Installing Dependecy#

!pip install -U eqxvision jaxlib --quiet

     |████████████████████████████████| 66 kB 3.5 MB/s

Required Imports#

from io import BytesIO

import equinox as eqx
import jax
import jax.numpy as jnp
import jax.random as jr
import matplotlib.pyplot as plt
import requests
import seaborn as sns
from PIL import Image
from torchvision import transforms

import eqxvision.models as eqv_models
from eqxvision.utils import CLASSIFICATION_URLS


sns.set()

Query Image#

# Download
response = requests.get("https://dl.fbaipublicfiles.com/dino/img.png")
img = Image.open(BytesIO(response.content))
img = img.convert("RGB")

# Transform
transform = transforms.Compose(
    [
        transforms.Resize(224),
        transforms.ToTensor(),
    ]
)
normalize = transforms.Normalize((0.485, 0.456, 0.406), (0.229, 0.224, 0.225))

o_img = transform(img)  # Used for visualisation
t_img = normalize(o_img)  # Used for inference

Initializing model#

As mentioned before, we are loading up a vit-base with default parameters.
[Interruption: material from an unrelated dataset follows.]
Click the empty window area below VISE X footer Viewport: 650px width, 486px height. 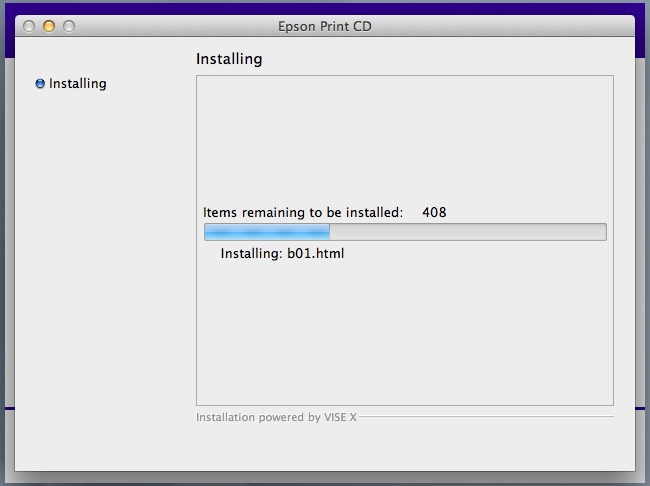324,447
Take a look at the documentation if you are not sure what these parameters are.

We also change the network over to the inference mode. This ensures that various layers such as DropPath or Dropout behave as expected.

model = eqv_models.vit_base(
    num_classes=0, torch_weights=CLASSIFICATION_URLS["vit_small_patch16_224_dino"]
)
model = eqx.tree_inference(model, True)

# Required by models in forward pass.
key = jr.PRNGKey(0)

Expected attention map size#

The attention map size will be patch_size \(\times\) patch_size.
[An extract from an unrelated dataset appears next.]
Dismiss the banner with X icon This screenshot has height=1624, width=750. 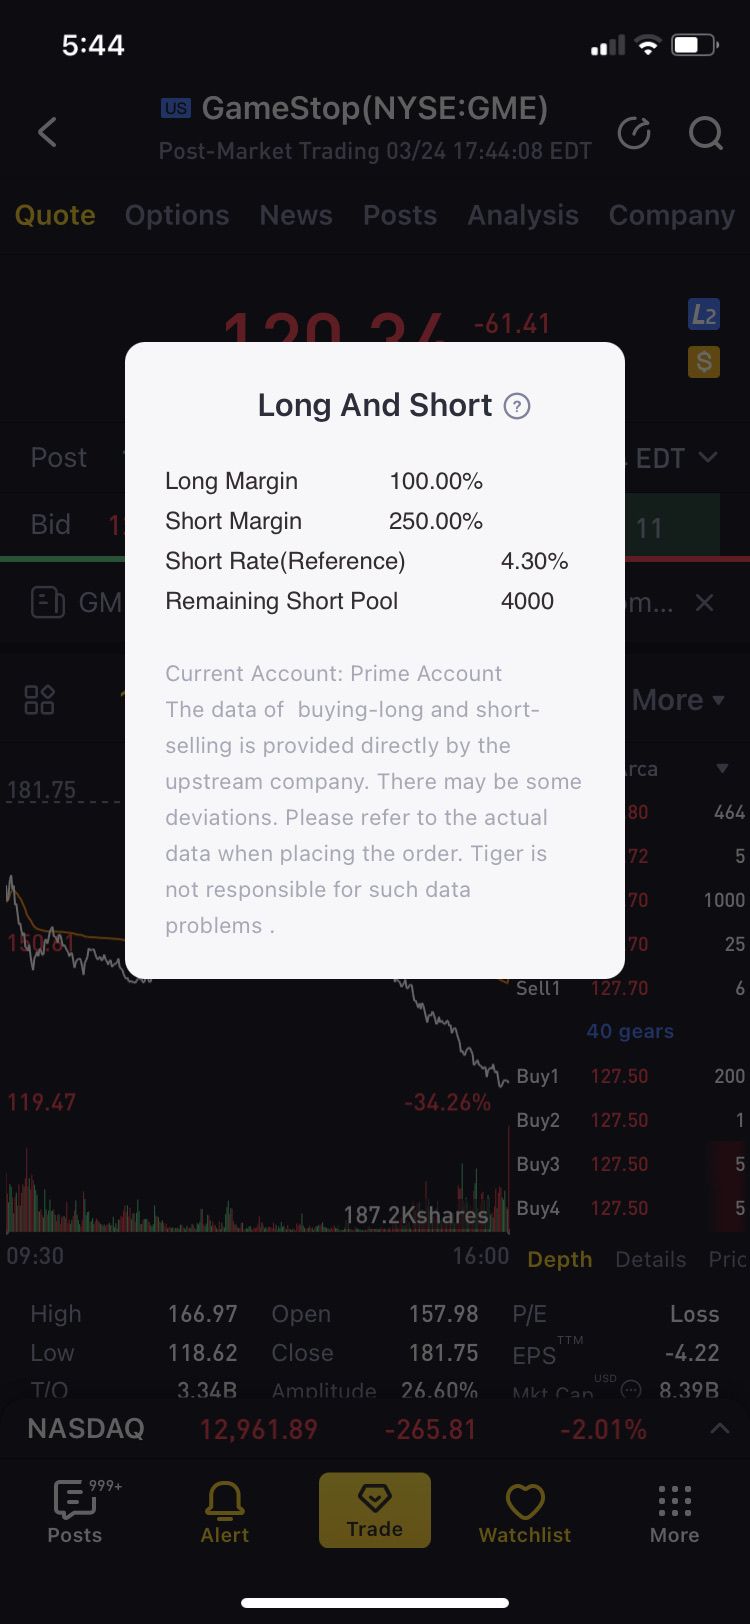click(x=704, y=602)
_, img_h, img_w = t_img.shape
h_featmap = img_h // model.patch_embed.patch_size[0]
w_featmap = img_w // model.patch_embed.patch_size[1]
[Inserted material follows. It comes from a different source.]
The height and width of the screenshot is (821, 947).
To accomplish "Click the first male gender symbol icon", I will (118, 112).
Reshaping attentions maps#

We are only interested in visualising the output corresponding to cls_token. For this, simply pick the output at index=0 and reshape it to the expected size as computed above.

attentions = model.get_last_self_attention(jnp.asarray(t_img.numpy()), key=key)
number_heads = attentions.shape[1]
print("Number of attention heads:", number_heads)
cls_attention = attentions[0, :, 0, 1:].reshape(number_heads, h_featmap, w_featmap)
print(
    f"Self attention maps: {cls_attention.shape[0]} x {cls_attention.shape[1]} x {cls_attention.shape[2]}"
)

Number of attention heads: 12
Self attention maps: 12 x 14 x 14

Scaling attention maps#

To visualise the attention maps overlaid on the input image, we need to resize the maps with some interpolation. Here we use cubic interpolation.

resized_maps = jax.image.resize(
    cls_attention, shape=[number_heads] + list(t_img.shape[1:]), method="cubic"
)
print(f"Resized maps: {resized_maps.shape}")

Resized maps: (12, 224, 224)

Visualising self-attention maps#

images_per_row = 4
number_rows = number_heads // images_per_row

fig = plt.figure(figsize=(14, 10))

for i in range(number_heads):
    fig.add_subplot(number_rows, images_per_row, i + 1)
    plt.imshow(o_img.permute(1, 2, 0).numpy())
    plt.imshow(resized_maps[i], cmap="jet", alpha=0.4)
    plt.axis("off")
    plt.grid(b=None)
plt.show()

That's all Folks